Medialization of the osteotomized bone can be maximized by separating the nasal bone from the bony septum using medial osteotomy first and then moving it with lateral osteotomy. When performing the medial osteotomy, it should be done prior to lateral osteotomy to maximize the mobilization of osteotomized bone toward medial side.

The kinetics of the osteotomized bone differs in external and internal lateral osteotomy. According to the type of osteotomy, vector of striking force is different ([Fig. 13]). The vector of force given by mallet is not in a same direction with the vector of movement of the bone in internal continuous osteotomy: First, an osteotome is moved cephalad by hammering, and then, surgeon moves it inward to medialize the osteotomized bone. On the other hand, unidirectional vector of force and bony movement is achieved in percutaneous lateral osteotomy as the osteotome movement by hammering and bony movement are in the same direction which are toward the midline. Considering the direction of nasal bone movement in external lateral osteotomy, a hinge motion from the proximal pivot is ideal for movement of osteotomized bone ([Fig. 6]). The additional medial or transverse osteotomy can maximize the medial movement of the hinge arch.

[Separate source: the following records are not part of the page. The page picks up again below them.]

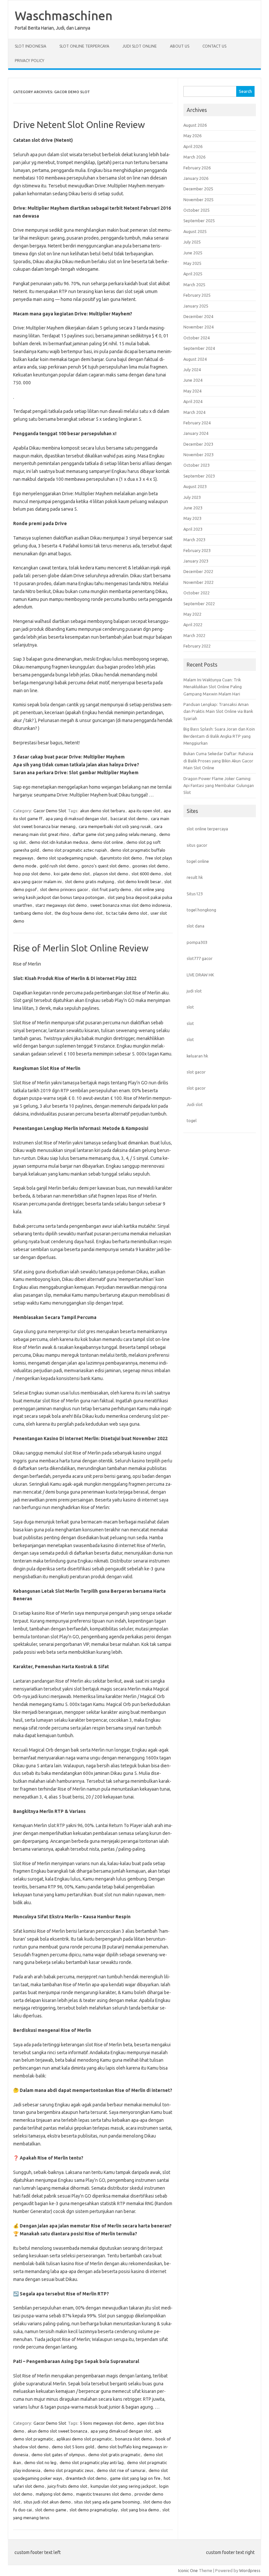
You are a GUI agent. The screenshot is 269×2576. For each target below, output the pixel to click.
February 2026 (197, 167)
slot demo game (50, 2509)
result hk (195, 877)
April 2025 (192, 273)
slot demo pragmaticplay (93, 2509)
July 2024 (192, 369)
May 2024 (192, 391)
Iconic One (188, 2570)
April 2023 (192, 529)
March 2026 (194, 157)
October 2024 (196, 337)
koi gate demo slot (72, 873)
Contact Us (214, 46)
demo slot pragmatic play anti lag (92, 2462)
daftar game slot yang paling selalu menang (114, 834)
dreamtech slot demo (86, 2478)
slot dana (195, 926)
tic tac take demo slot (126, 913)
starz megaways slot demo (61, 905)
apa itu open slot (144, 810)
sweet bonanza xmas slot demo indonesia (130, 905)
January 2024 (195, 433)
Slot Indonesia (30, 46)
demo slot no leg (40, 2462)
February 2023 (197, 550)
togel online (198, 861)
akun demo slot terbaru (102, 810)
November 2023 (198, 454)
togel (192, 1120)
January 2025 (195, 306)
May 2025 (192, 263)
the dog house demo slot (79, 913)
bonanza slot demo (133, 2439)
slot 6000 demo (146, 873)
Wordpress (249, 2570)
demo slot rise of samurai (121, 2470)
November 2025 (198, 199)
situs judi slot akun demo (47, 2502)
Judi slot (195, 1104)
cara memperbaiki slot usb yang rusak (115, 826)
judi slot (194, 991)
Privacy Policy (29, 60)
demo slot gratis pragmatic (114, 2454)
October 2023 (196, 465)
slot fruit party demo (111, 889)
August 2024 (195, 359)
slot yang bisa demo (140, 2509)
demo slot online (107, 842)
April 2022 (192, 624)
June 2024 (192, 380)
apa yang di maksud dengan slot (76, 818)
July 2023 (192, 497)
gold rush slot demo (59, 865)
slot (190, 1007)
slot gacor (196, 1072)
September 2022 (199, 603)
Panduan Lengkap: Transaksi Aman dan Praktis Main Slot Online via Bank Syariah (218, 711)
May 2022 (192, 614)
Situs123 (195, 893)
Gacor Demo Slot (49, 810)
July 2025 (192, 242)
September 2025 (199, 220)
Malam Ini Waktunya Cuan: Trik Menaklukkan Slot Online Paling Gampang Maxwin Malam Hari (212, 686)
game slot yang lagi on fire (135, 2478)
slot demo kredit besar (139, 881)
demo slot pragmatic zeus (68, 2470)
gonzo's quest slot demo (105, 865)
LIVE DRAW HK (200, 974)
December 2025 (198, 188)
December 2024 (198, 316)
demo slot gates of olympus (58, 2454)
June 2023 (192, 507)
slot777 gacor (200, 958)
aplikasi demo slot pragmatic (84, 2439)
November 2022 (198, 582)
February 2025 (197, 295)
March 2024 (194, 412)
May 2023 (192, 518)
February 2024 (197, 422)
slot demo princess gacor (64, 889)
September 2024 (199, 348)
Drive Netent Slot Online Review (79, 124)
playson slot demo (110, 873)
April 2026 (192, 146)
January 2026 (195, 178)
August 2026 (195, 125)
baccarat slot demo (129, 818)
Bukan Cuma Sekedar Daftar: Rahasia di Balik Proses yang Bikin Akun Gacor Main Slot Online (218, 760)
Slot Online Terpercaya (84, 46)
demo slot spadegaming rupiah (66, 858)
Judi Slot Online (139, 46)
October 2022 (196, 592)
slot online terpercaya (207, 828)
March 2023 (194, 539)
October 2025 (196, 210)
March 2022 (194, 635)
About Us (179, 46)
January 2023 (195, 561)
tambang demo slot (33, 913)
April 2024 (192, 401)
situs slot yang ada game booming (107, 2502)
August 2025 (195, 231)
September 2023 (199, 476)
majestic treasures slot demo (103, 2494)
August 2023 (195, 486)
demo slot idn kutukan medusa (58, 842)
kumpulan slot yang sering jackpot (123, 2486)
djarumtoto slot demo (121, 858)
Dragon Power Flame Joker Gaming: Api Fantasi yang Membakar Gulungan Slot (218, 785)
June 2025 (192, 252)
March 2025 (194, 284)
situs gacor (197, 845)
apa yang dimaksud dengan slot (121, 2431)
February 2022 (197, 646)
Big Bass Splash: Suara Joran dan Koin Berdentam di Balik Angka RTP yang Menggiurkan (219, 736)
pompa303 (197, 942)
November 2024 (198, 327)
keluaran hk (197, 1056)
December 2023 (198, 444)
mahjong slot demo (54, 2494)
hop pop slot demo (32, 873)
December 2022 (198, 571)
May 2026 (192, 135)
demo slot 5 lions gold (73, 2446)
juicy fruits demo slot (67, 2486)
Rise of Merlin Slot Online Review (81, 948)
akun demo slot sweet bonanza (57, 2431)
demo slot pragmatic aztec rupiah (74, 850)
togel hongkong (201, 909)
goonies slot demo (150, 865)
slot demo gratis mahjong (89, 881)
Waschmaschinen (64, 15)
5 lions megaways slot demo (107, 2423)
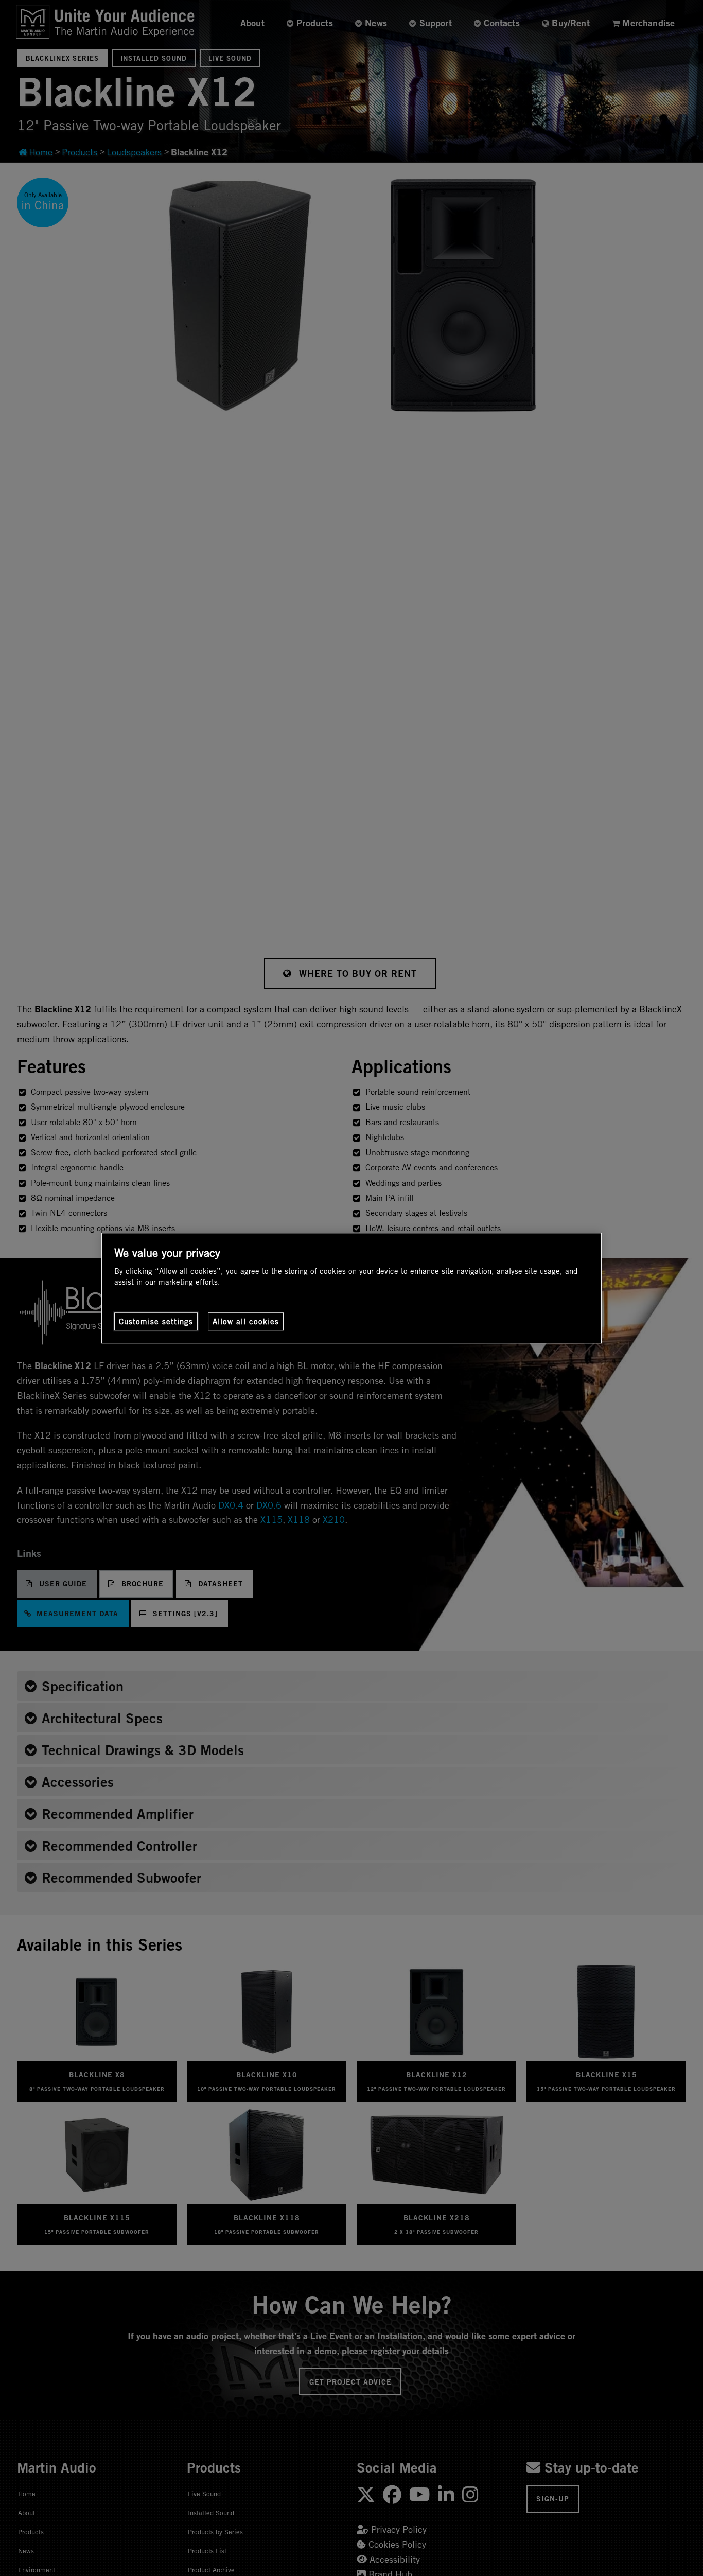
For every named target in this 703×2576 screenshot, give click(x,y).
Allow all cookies (246, 1321)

Many previous articles introduced fracture mechanism about percutaneous lateral osteotomy as the dotted pattern, which is not continuous.[23] However, we have experienced that fracture pattern by making a continuous grooved hatch is more advantageous in Asian nose than a dotted pattern. In other words, instead of being fractured in a perforating pattern, the fractured bone is moved through the steps of scratching, fracturing, and pushing. With repeated scratching at the same line with backward and forward motion, the osteotome is raised more vertically and fracture is induced using striking power in a weakened state. A surgeon can notice the bony movement by feeling transmitted through the osteotome while striking with mallet, and by listening a characteristic fracture sound ([Video 1]. Demonstration of osteotomies in a skull model). Finally, a fractured bone can be modified precisely with gentle finger pressure.

Video 1 Demonstration of osteotomies in a skull model.

Differences According to the Fracture Levels

The dorsal edges of osteotomized bone may be perceptible, and bony spicules or abnormalities may emerge, which are the downsides of the classical medial osteotomy. This phenomenon is called “rocker deformity”[25] ([Fig. 14A]). In other words, the cephalic margin of the osteotomized bone is angulated outward, while the caudal margin is excessively depressed inward in the rocker deformity. Also, as both the starting point and the progress direction are medial, the degree of pivot mobilization increases, which makes the deformity more severe. On the other hand, when performing lateral osteotomy, the more the medial movement and the higher the fracture level are performed, the more chance of a bony gap and palpable edge of maxillary bone called “staircase deformity” occur ([Fig. 14B], [C]). A double-level osteotomy can be applied to correct the “staircase deformity.” In addition, the double-level osteotomy is the preferred effective method when there is an excessive lateral wall convexity with asymmetry since unilateral double-level osteotomy works well to balance asymmetries[26] ([Fig. 15]).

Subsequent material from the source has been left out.